Вопрос [Обсуждение] Freestyle GunZ — Обход защиты и работа с NtProtectVirtualMemory

[hex_cat]

Freestyle GunZ — проект старый, но защитой оброс знатно. Админы накатили VMProtect и, судя по всему, подмешали туда куски кода от старых античитов, с которыми игра жила годами. Если вы решили залезть в память этого фришарда, будьте готовы к паре сюрпризов.

Техническая база
Страницы памяти там жестко забиты в PAGE_EXECUTE_READ, а на

NtProtectVirtualMemory

висит хук. Главная ловушка в том, что если вы просто снимете хук и попытаетесь что-то записать в память, клиент моментально схлопнется. Итог — бан по IP и fingerprint железа. Античит чекает целостность своего хука перед совершением операций.

Варианты обхода
Для тех, кто хочет прокинуть свои функции или изменить логику игры (те же макросы или визуальные патчи), есть пара рабочих схем исполнения:

1. Снимаем хук античита —> фризим основной процесс (suspend) —> меняем протекшн страниц —> ставим свои хуки —> возвращаем оригинальные права на память —> вешаем хук античита обратно —> размораживаем процесс.
2. Более чистый метод: фриз процесса —> копируем байты оригинальной ntdll —> мапим свежую ntdll в память —> меняем защиту страниц —> ставим свои хуки —> возвращаем протекшн —> записываем обратно оригинальную ntdll с хуком античита —> возобновляем работу процесса.

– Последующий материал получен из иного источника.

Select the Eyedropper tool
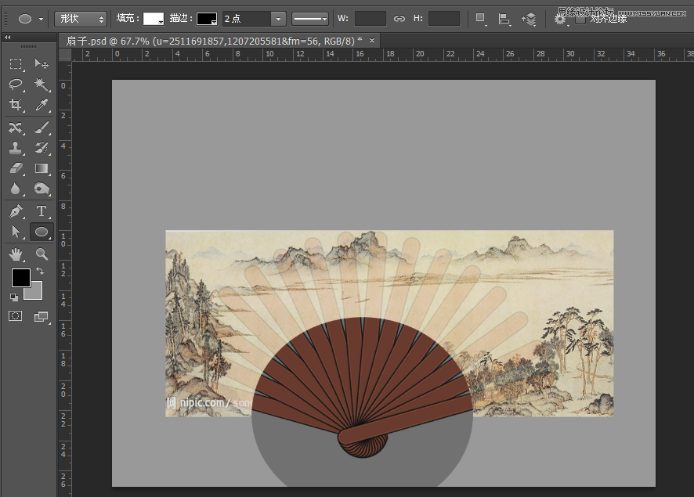This screenshot has height=497, width=694. pos(42,106)
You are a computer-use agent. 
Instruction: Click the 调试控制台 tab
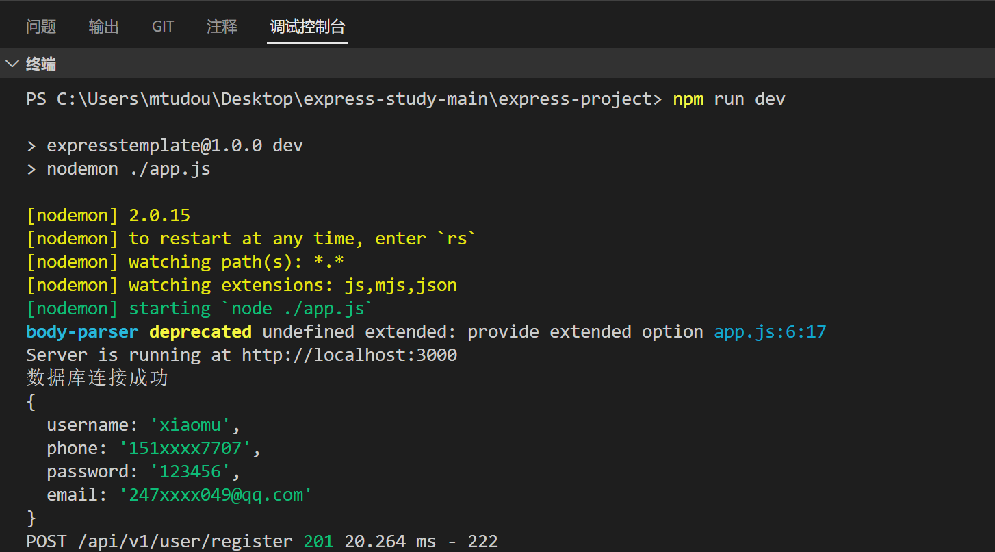pos(307,27)
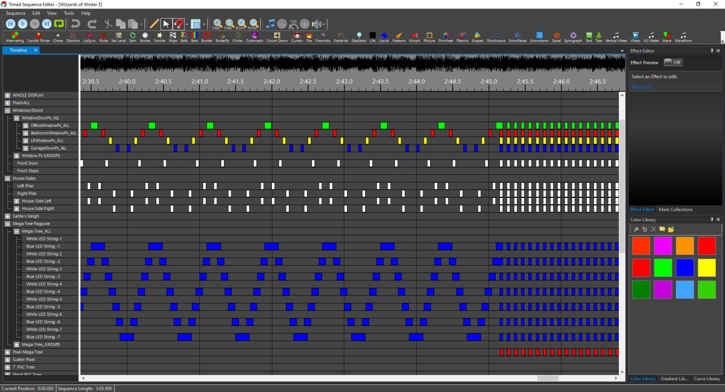Click the Play button in the toolbar
Viewport: 725px width, 392px height.
pyautogui.click(x=22, y=24)
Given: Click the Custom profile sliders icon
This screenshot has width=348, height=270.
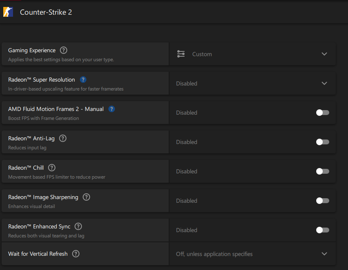Looking at the screenshot, I should [x=181, y=54].
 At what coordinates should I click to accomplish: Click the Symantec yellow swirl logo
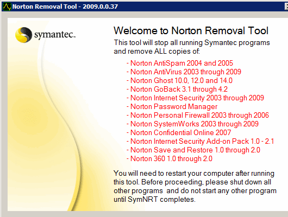24,35
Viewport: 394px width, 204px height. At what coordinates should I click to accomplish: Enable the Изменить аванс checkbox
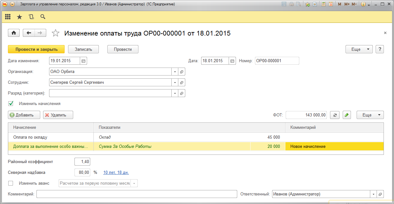11,183
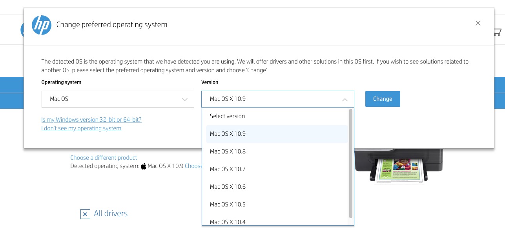Toggle the All drivers X checkbox
505x230 pixels.
tap(85, 214)
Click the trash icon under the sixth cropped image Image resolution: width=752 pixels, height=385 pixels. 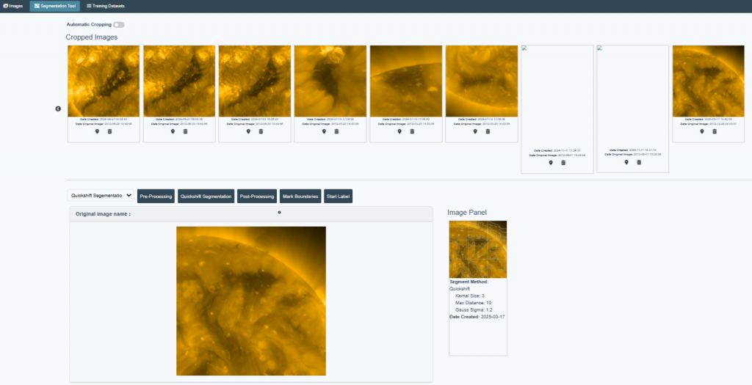[x=488, y=132]
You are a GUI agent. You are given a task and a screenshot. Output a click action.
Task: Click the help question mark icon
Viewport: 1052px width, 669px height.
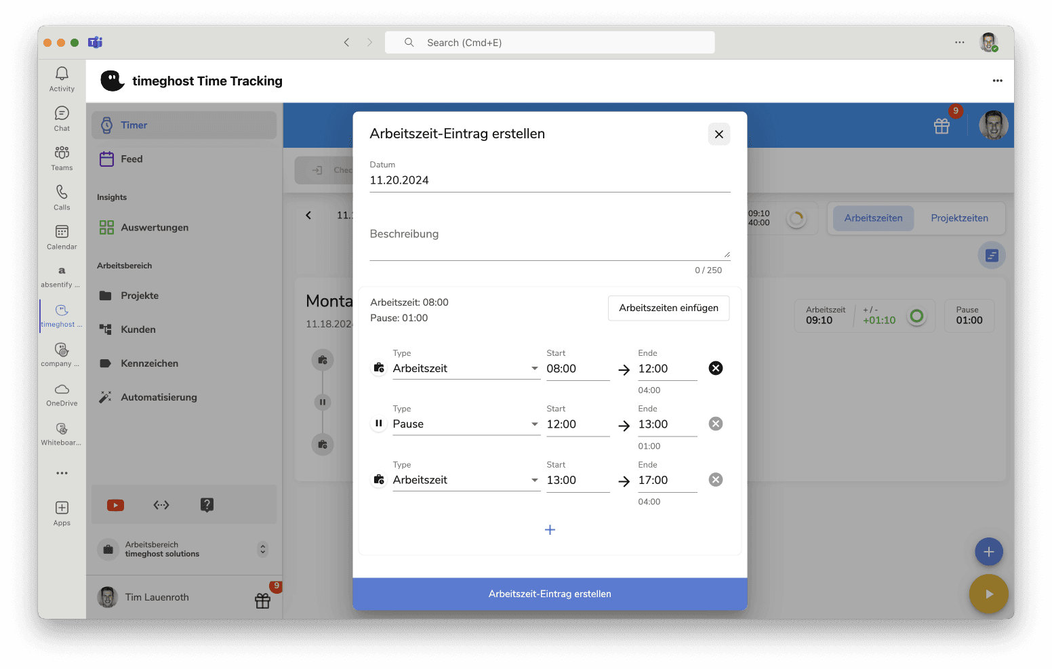207,505
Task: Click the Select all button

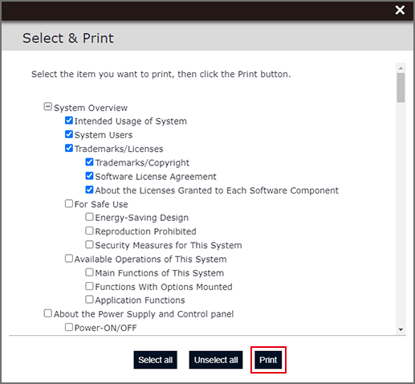Action: pyautogui.click(x=156, y=360)
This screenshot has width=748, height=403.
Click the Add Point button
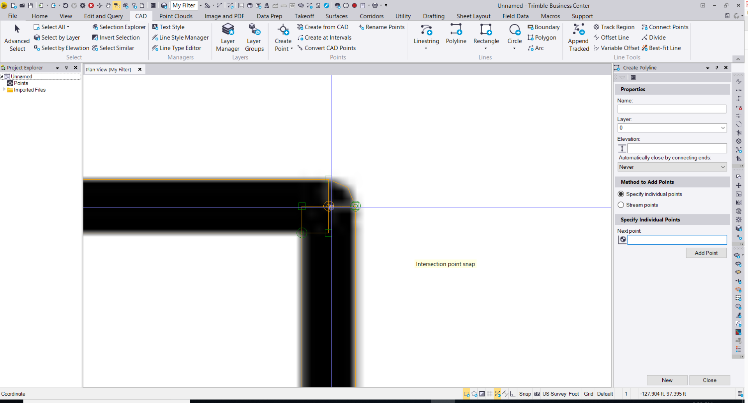point(706,253)
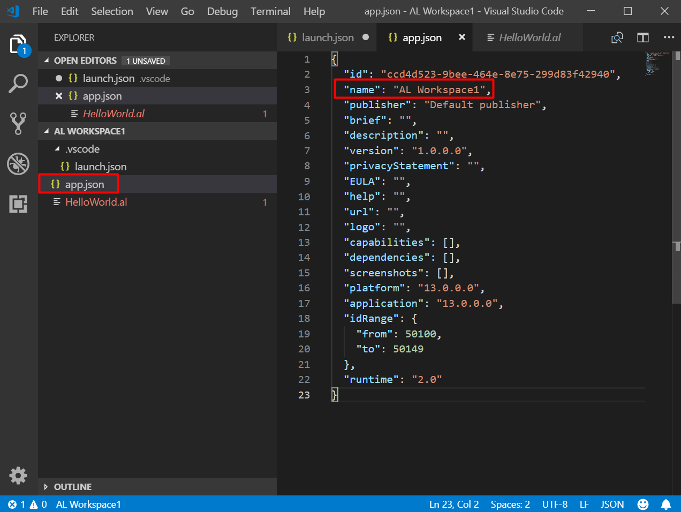Collapse the AL WORKSPACE1 folder tree
681x512 pixels.
pyautogui.click(x=47, y=131)
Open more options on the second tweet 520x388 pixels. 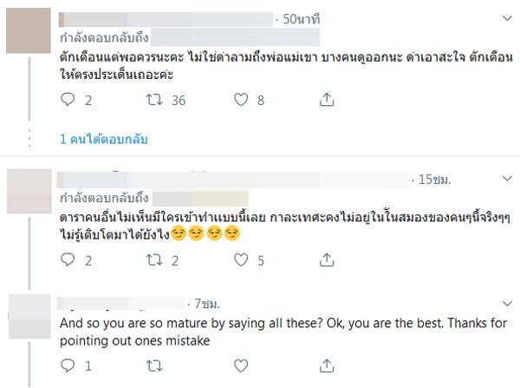click(x=505, y=179)

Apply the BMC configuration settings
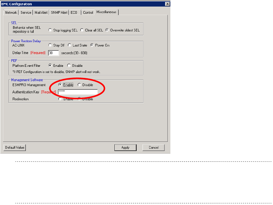[x=125, y=147]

Спойлер: Заметки по безопасности

Будьте осторожны с fingerprinting-ом. Фришард собирает достаточно данных, чтобы после одной неудачной попытки патчинга ваш мейн улетел в бан без возможности восстановления через простую смену IP. Перед тестами лучше настроить нормальный спуфер или виртуалку с подменой HWID.

По сабжу — VMProtect там работает в связке с проверкой целостности syscall-ов, так что классический internal инжект без подготовки ntdll скорее всего приведет к моментальному вылету. Кто-нибудь пробовал прокидывать свои syscall-ы напрямую или там чекается стек вызовов?

 

[TheXSVV]

Freestyle GunZ — классическая песочница с VMProtect + самописным хуком на `NtProtectVirtualMemory`.

**Почему твой первый вариант (снял хук → заморозил → записал → восстановил) вызывает краш:**

VMProtect делает **контрольную сумму** не только хука, но и региона памяти вокруг него. Когда ты снимаешь хук и восстанавливаешь — контрольная сумма не сходится. Античит (второй слой) проверяет её по таймеру (обычно 1-3 секунды).

**Рабочий метод для Freestyle GunZ (проверен на сборках 2024-2025):**

**1. Не трогай хук на `NtProtectVirtualMemory` вообще**

Вместо этого:
```cpp
// Найди оригинальный syscall номер для NtProtectVirtualMemory (через LdrGetProcedureAddress + чтение кода)
// Делай прямой syscall через ассемблер, минуя ntdll

mov eax, SYSCALL_NUMBER
mov r10, rcx
syscall
ret
```

**2. Для записи памяти используй `NtMapViewOfSection` + собственный разделяемый объект**

```cpp
// Создаёшь секцию, мапишь её в свой процесс и целевой
// VMProtect не проверяет страницы, созданные через секцию (только через VirtualProtect)
```

**3. Обход стека вызовов (главная проблема)**

Freestyle проверяет `call stack` при любом вызове `NtProtectVirtualMemory`. Твой прямой syscall пройдёт, если:
- Вызываешь из **одного и того же потока**, который всегда вызывает легитимные API
- Делаешь подмену возвратного адреса на стеке (фейковый `ret` в легитимный модуль)

**Почему второй метод (замена ntdll) — путь к бану:**

VMProtect хранит хэш `ntdll.dll` в своей защищённой секции. Если ты мапишь свежую ntdll — хэш не совпадёт, флаг моментально.

**Совет по Freestyle GunZ:**

Забей на хуки памяти. Используй внешний DMA (но это дорого) или **пакетный эмулятор** (перехват `send`/`recv` и подмена позиций/здоровья на лету). VMProtect не проверяет сетевой стек так жестко. Для макросов и визуала — прямой syscall без снятия хука твой путь.